Hour two, I stopped flinching and started drinking.
Hour three, I watched a woman propose to a boulder and thought,Yeah, that tracks.
Hour four?
Hour four, I realized I'd gone numb. The jokes didn't land anymore. The absurdity had flattened into white noise. Someone called me “Mountain Daddy” to my face and I just... nodded. Like that was my name now. Like Everett Morgan, fifth generation lodge owner, had been absorbed into a hashtag and there was nothing left to fight for.
That was the real tipping point. Not the chaos—the surrender.
Word didn’t just spread. It exploded—because there’s nothing people love more than a mess that isn’t theirs.
“BREAKING: Hot mountain men giving tours in various states of undress. GPS coordinates attached.”
The parking lot fills. Then overfills. People park on the access road. Someone abandoned a Prius in a snowbank.
“Interactive demonstrations” of “traditional mountain skills” have been added, which somehow all involve flexing:
The wood-chopping station. (Shirtless.)
The “proper climbing form” wall. (Shirtless, with gratuitous stretching.)
The “how settlers stayed warm” demonstration that's basically a cuddle puddle with consent forms.
Someone hung a banner over the gift shop that reads: “THE PENETRATION STATION.”
I don't know what's being penetrated and I’m afraid to ask.
As if none of this was bad enough, right when I find a guy doing pushups during the chapel history segment my phone buzzes in my pocket.
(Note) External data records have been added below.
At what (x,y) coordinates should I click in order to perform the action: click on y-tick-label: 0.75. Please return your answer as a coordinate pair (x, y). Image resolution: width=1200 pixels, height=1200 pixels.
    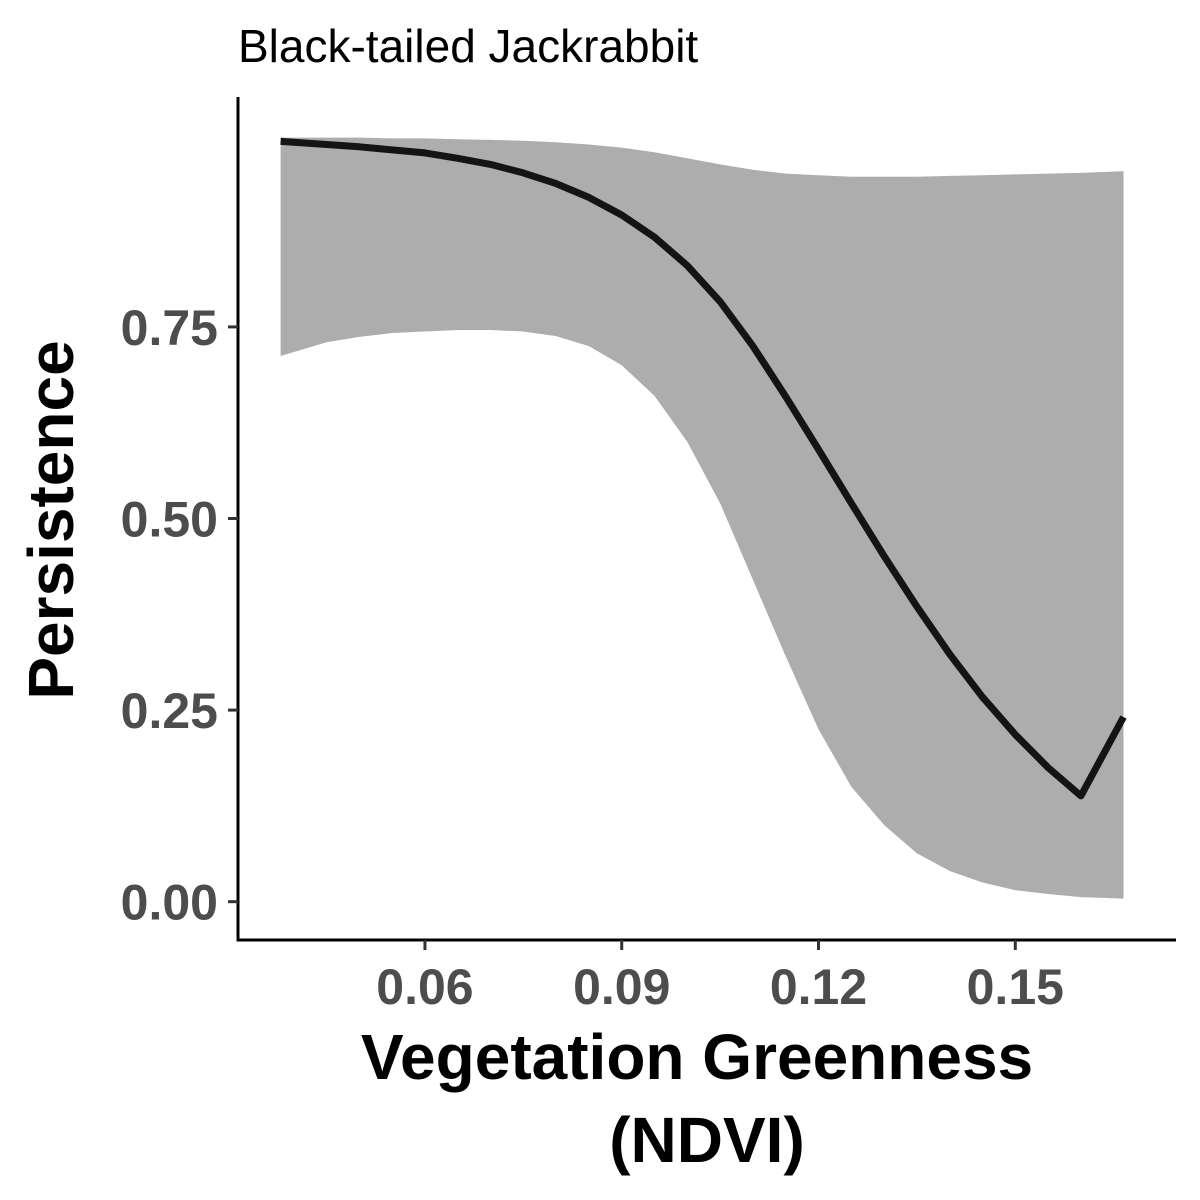
    Looking at the image, I should click on (170, 328).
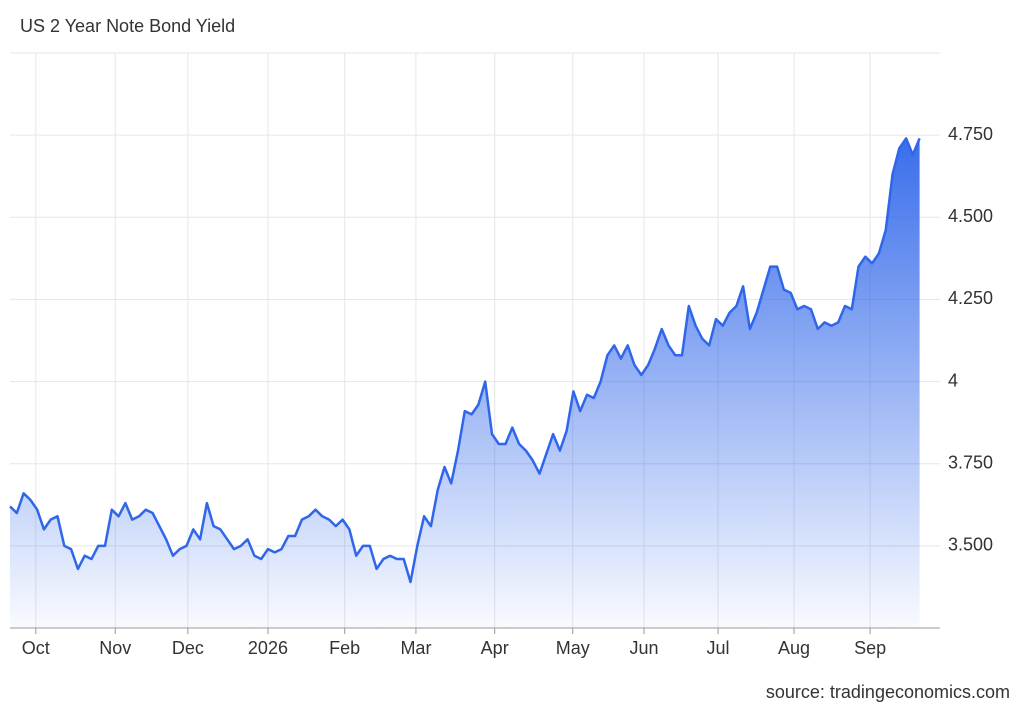  Describe the element at coordinates (970, 462) in the screenshot. I see `y-tick-label: 3.750` at that location.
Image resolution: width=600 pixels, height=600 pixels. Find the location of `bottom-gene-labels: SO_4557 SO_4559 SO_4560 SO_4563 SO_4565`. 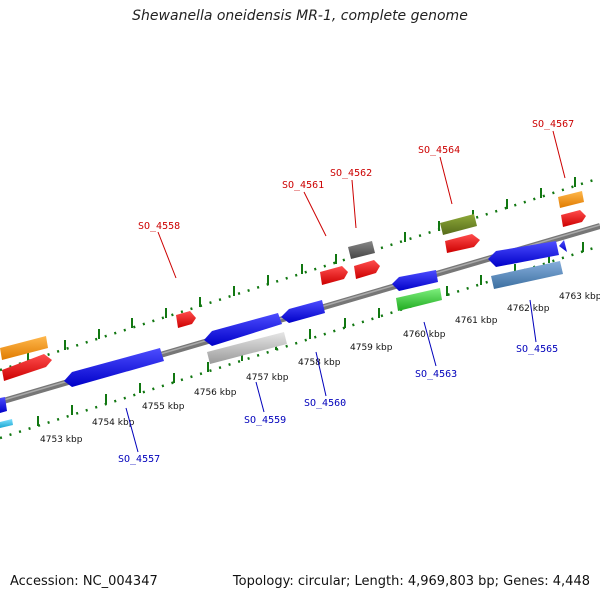

bottom-gene-labels: SO_4557 SO_4559 SO_4560 SO_4563 SO_4565 is located at coordinates (338, 404).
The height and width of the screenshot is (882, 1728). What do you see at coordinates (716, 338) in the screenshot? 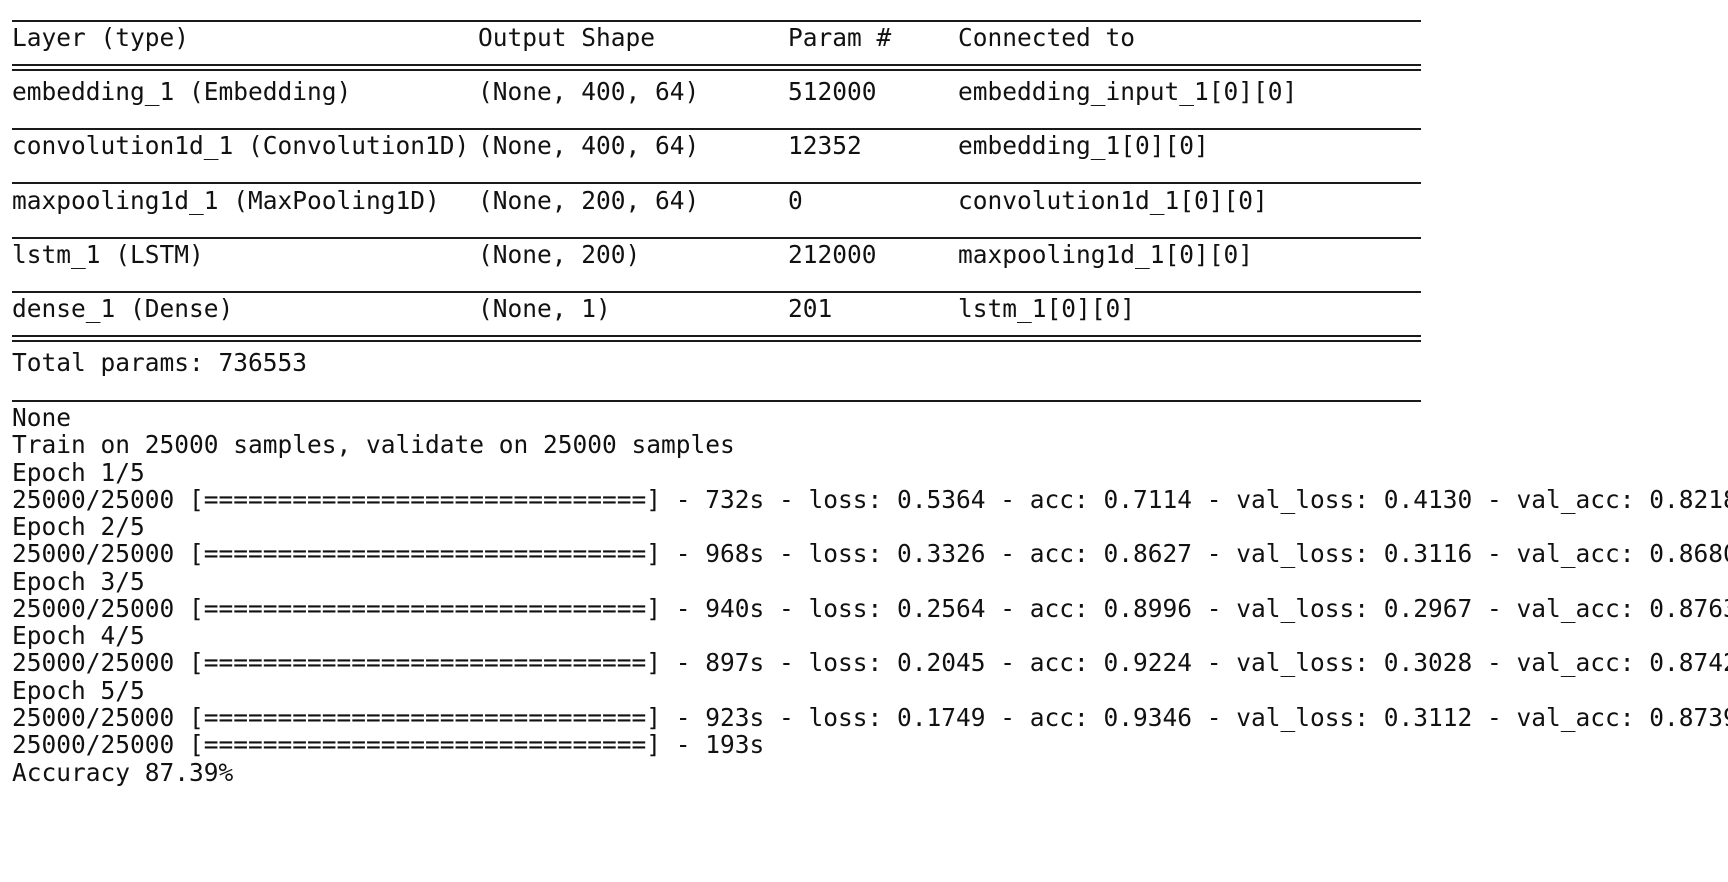
I see `footer-double-rule` at bounding box center [716, 338].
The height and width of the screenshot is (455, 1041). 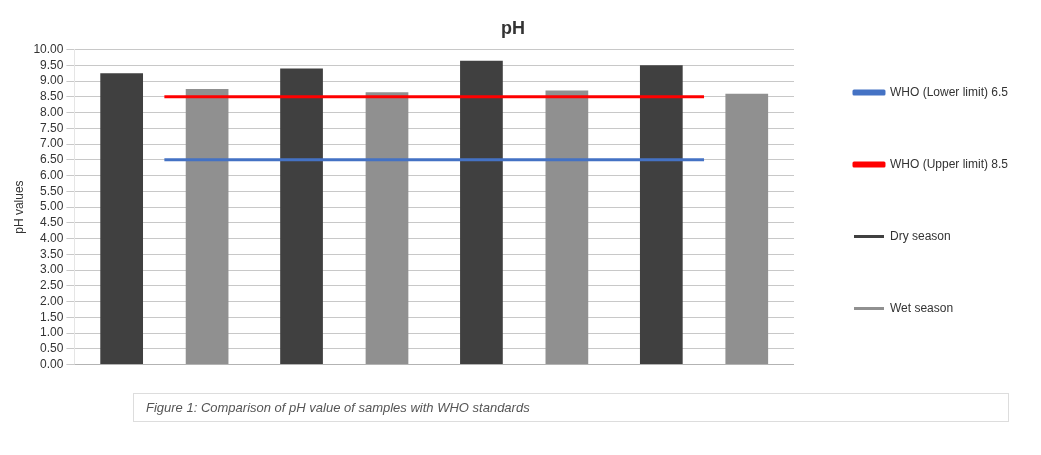 What do you see at coordinates (52, 222) in the screenshot?
I see `y-tick-label: 4.50` at bounding box center [52, 222].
I’d give my left nut to not have to look, but I’m the owner so I do.
My mother.
Deep breath one.
Deep breath two.
And go.
“Hey mom.”
“Everett James Morgan, why are my church friends sending me videos of some shirtless man in suspenders explaining the 'fertility ritual stone'?”
“Mom, I can explain?—”
“There is no fertility ritual stone, Everett. I would know. I've lived on this mountain for thirty-five years.”
“It's for marketing?—”
“Helen Purnell called me. She asked if she could book the stone for her granddaughter's wedding.”
“Mom—”
“She wants to 'harness the energy.' I had to tell her there is no energy, Everett. There's just a rock your father peed on in 1987.”
With that parting shot, the line goes dead.
I hang up and stand there, phone in hand, staring at nothing.